As described above, according to the present invention, when the input signal and its inverted signal are recorded in the adjacent tracks on the same magnetic tape, and the dropout does not occur in any of the reproduced signals reproduced from both tracks, First and second output from the first and second reproduction systems corresponding to the respective tracks
Of the demodulated signal of wow-flatter included in both demodulated signals
The noise components in the output signal can be remarkably reduced by combining and outputting the FM modulation noise components so that the FM modulation noise components are in opposite phases to each other and are canceled. As a result, the S / N ratio of the output signal can be remarkably improved as compared with the conventional case. On the other hand, when a dropout occurs in the reproduction signal reproduced from one of the two tracks, the demodulation signal output from the reproduction system in which the dropout does not occur or the inverted demodulation signal that is the phase inversion signal thereof is By outputting the amplitude of the same level as the amplitude of the output signal that is output when there is no dropout in the reproduced signal that is reproduced from both tracks, it is possible to prevent sudden changes in the amplitude of the output signal. The risk of damage can be effectively prevented.

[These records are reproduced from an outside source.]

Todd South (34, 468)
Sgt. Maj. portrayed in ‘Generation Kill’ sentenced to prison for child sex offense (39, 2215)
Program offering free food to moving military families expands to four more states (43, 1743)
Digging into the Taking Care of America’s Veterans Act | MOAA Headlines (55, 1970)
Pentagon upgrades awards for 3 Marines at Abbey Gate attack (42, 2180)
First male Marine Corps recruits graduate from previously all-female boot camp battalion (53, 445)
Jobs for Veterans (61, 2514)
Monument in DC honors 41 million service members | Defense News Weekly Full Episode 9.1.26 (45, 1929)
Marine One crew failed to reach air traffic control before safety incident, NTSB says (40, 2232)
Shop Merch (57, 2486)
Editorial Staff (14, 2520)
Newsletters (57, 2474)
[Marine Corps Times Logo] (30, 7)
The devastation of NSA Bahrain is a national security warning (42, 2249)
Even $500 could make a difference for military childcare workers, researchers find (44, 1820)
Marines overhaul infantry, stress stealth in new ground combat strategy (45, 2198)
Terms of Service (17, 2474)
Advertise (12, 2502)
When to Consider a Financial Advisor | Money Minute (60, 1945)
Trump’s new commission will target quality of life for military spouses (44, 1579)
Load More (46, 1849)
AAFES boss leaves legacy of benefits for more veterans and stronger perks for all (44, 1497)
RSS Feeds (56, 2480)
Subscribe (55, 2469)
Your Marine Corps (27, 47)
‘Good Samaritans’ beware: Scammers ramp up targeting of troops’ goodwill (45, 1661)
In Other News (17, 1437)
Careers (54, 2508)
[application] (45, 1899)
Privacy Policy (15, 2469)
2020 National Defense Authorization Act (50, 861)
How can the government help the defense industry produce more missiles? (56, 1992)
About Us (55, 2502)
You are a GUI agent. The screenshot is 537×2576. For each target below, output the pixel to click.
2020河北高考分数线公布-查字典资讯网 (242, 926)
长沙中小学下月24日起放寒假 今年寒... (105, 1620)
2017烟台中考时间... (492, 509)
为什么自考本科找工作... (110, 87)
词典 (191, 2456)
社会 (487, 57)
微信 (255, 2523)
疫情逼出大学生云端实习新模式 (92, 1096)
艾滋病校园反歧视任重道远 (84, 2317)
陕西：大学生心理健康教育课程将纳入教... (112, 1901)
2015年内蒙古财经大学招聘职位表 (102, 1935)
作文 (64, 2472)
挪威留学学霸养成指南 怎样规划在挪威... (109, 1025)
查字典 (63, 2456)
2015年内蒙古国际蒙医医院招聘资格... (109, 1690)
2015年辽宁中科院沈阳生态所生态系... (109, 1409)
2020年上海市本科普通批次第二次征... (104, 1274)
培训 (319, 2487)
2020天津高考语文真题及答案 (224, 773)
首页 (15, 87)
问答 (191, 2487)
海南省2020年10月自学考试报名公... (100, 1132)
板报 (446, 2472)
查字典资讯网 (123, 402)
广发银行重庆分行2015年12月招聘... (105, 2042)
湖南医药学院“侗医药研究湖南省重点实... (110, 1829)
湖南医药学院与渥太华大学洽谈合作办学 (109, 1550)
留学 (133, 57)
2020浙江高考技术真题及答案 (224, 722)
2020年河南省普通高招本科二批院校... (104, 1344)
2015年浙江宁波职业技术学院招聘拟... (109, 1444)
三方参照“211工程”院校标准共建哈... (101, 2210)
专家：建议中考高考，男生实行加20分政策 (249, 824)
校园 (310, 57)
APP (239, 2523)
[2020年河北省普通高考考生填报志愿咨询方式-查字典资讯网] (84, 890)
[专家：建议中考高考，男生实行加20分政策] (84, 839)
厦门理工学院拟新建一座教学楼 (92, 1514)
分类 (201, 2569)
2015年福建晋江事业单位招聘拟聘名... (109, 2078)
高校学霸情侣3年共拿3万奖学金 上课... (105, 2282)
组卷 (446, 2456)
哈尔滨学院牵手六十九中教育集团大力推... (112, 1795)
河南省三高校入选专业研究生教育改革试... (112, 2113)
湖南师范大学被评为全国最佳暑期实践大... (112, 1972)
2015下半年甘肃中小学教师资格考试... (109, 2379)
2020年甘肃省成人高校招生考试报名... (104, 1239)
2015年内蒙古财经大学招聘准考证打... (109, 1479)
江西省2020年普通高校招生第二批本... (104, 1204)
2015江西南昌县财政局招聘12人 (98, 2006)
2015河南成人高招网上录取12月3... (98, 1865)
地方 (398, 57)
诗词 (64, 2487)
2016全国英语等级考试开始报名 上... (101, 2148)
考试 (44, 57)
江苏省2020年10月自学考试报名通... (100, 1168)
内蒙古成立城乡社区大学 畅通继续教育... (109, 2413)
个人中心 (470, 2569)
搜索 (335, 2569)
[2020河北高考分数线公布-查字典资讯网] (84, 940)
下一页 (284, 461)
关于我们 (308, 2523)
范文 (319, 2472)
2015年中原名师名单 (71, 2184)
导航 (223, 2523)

[Brief description of drawings]

FIG. 1 is a block diagram showing an embodiment of a magnetic recording / reproducing apparatus according to the present invention, and FIG. 2 is a schematic diagram used for explaining a cancel method of an FM modulation noise component due to a wow-flatter in a conventional magnetic recording / reproducing apparatus. 10 ... Magnetic tape, 20 ... Audio signal recording system, 30 ...
… Inverted audio signal recording system, 40 …… Audio signal playback system, 50 …… Inverted audio signal playback system, 60 …… Output circuit, A _IN …… Input audio signal, A _OUT 1, …… Demodulation audio signal, OUT …… Output signal.

Claims (1)

[Claims] 1. A first recording system for modulating an input signal to record it on a first track on a magnetic tape, and a phase inversion signal obtained by inverting the phase of the input signal for modulating the first signal. A second recording system for recording on a second track close to the first track; a first reproducing system for reproducing and demodulating the signal recorded on the first track; and recording on the second track. A second reproduction system that reproduces and demodulates the generated signal, a phase of the first demodulation signal that is output from the first reproduction system, and a phase of the second demodulation signal that is output from the second reproduction system. An output circuit which inputs the inverted inverted demodulated signal and outputs a combined output of the first demodulated signal and / or the inverted demodulated signal, and a dropout from the respective reproduced signals reproduced from the first and second tracks. Output and output based on the detection signal A drop-out detection circuit for controlling the path, wherein the drop-out detection circuit is a first drop-out detection circuit in which no drop-out occurs in any of the first and second demodulated signals output from the first and second reproduction systems. In the case of, the output circuit outputs a combined output obtained by combining the first demodulated signal and the inverted demodulated signal so as to cancel the FM modulation noise components due to wow flatter contained in the first and second demodulated signals. In the second case where the dropout occurs only in the first demodulated signal output from the first reproduction system, the second demodulated by the second reproduction system in which the dropout does not occur. The inverted demodulated signal obtained by inverting the phase of the demodulated signal is output from the output circuit as an amplitude of the same level as the amplitude of the combined output in the first case, In the third case where dropout occurs only in the second demodulated signal output from the second reproduction system, the first demodulated signal demodulated by the first reproduction system in which no dropout occurs A magnetic recording / reproducing apparatus, wherein the output circuit outputs an amplitude of the same level as the amplitude of the combined output in the first case.